— START OF Text block —

Scarritt College (founded in 1878 at Neosho, Missouri) began as the Neosho Male and Female Seminary. In 1887 it was reconstituted as the Scarritt Collegiate Institute.

History
Opening its doors on September 2, 1878, the school's first home was inside the Methodist Episcopal Church, South, in Neosho. D. M. Conway was its first president. Outgrowing the church, in October 1878 the school purchased a local house and moved into it. In 1880, under the leadership of G. H. Williamson, the seminary was incorporated, taking the name Neosho Collegiate Institute.  Led by W. C. Montgomery, and having again outgrown its new home, the school built a new facility at the same location.

In the spring of 1887, after several years of financial difficulties, the Neosho Collegiate Institute was forced to close.  After a donation by Dr. Nathan Spencer Scarritt of Kansas City, the school reopened the following spring under the name Scarritt Collegiate Institute, in honor of its benefactor.

After several years of success and growth, starting in 1900 several setbacks led to a steady decline in enrollment. In 1902, John Brown took the helm, becoming the youngest college president in the nation.  He would go on to found Southwestern Collegiate Institute, later John Brown University in Siloam Springs, Arkansas.  Again in 1903, due to mounting debt, Scarritt closed its doors.

— END OF Text block —
— START OF Data lines —

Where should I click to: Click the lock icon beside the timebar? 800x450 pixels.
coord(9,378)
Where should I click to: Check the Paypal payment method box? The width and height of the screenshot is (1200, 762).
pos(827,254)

— END OF Data lines —

Answer these from the Scarritt College text, one line each:
1. Who was the school's first president?
2. What city was Dr. Nathan Spencer Scarritt from?
3. In what year did Scarritt close its doors because of mounting debt?

1. D. M. Conway
2. Kansas City
3. 1903